# 📚 1.3 Introduction to Git

This notebook introduces Git, a version control system essential for managing code and data in nutrition research projects.

**Objectives**:
- Understand Git’s purpose and basic commands.
- Practise committing changes to a repository.
- Explore GitHub for collaboration.

**Context**: Git ensures reproducibility and collaboration, vital for MSc projects like NDNS analysis.

<details><summary>Fun Fact</summary>
Git is like a hippo’s journal—tracking every snack and meal with precision! 🦛
</details>

In [None]:
# Setup for Google Colab: Fetch datasets automatically or manually
import os
from google.colab import files

# Define the module and dataset for this notebook
MODULE = '01_infrastructure'
DATASET = 'hippo_diets.csv'
DATASET_PATH = os.path.join('data', DATASET)

# Step 1: Attempt to clone the repository (automatic method)
try:
    print('Attempting to clone repository...')
    !git clone https://github.com/ggkuhnle/data-analysis-toolkit-FNS.git
    os.chdir(f'/content/data-analysis-toolkit-FNS/notebooks/{MODULE}')
    if os.path.exists(DATASET_PATH):
        print(f'Dataset found: {DATASET_PATH} 🦛')
    else:
        print(f'Error: Dataset {DATASET} not found after cloning.')
        raise FileNotFoundError
except Exception as e:
    print(f'Cloning failed: {e}')
    print('Falling back to manual upload option...')

    # Step 2: Manual upload option
    print(f'Please upload {DATASET} manually.')
    print(f'1. Click the "Choose Files" button below.')
    print(f'2. Select {DATASET} from your local machine.')

**DATA SECTION**
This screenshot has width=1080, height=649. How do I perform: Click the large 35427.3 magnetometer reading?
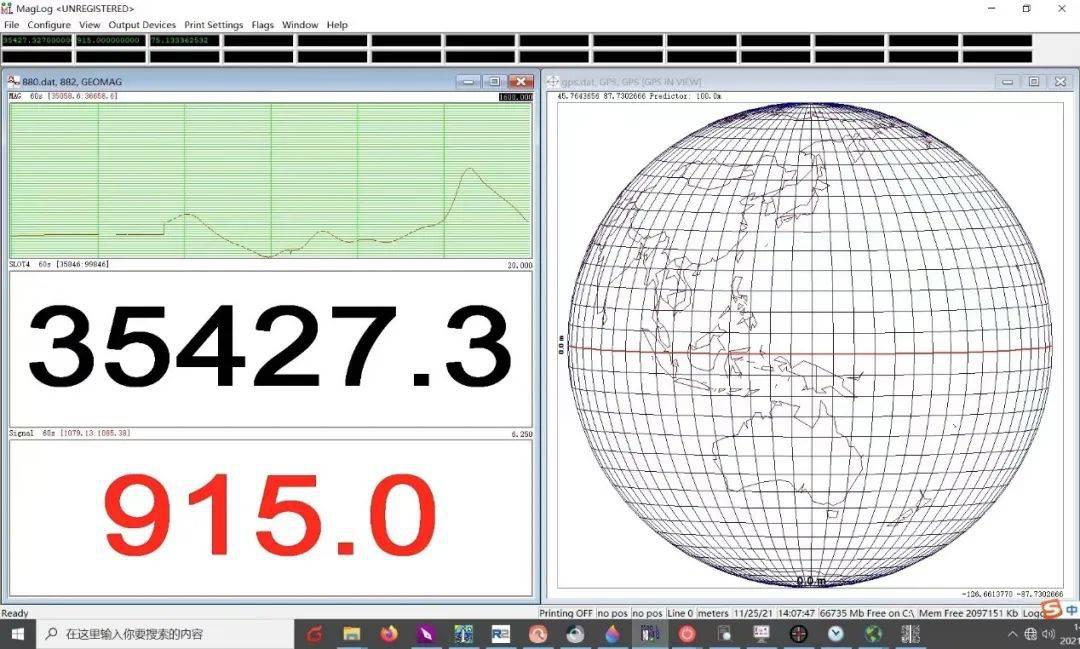(270, 347)
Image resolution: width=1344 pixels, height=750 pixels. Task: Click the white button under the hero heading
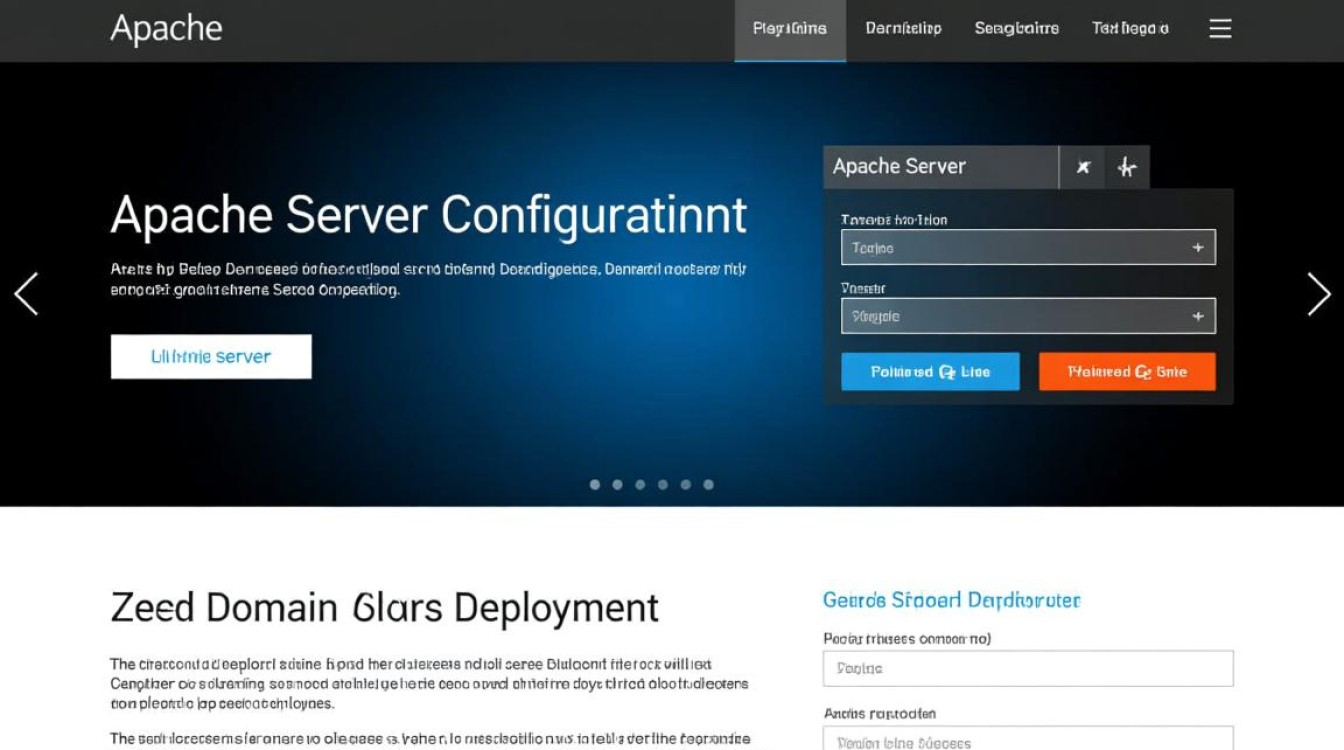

**PROBLEM TO SOLVE**
In the Git notebook, what file name is set as the dataset?

**TASK RESULT**
hippo_diets.csv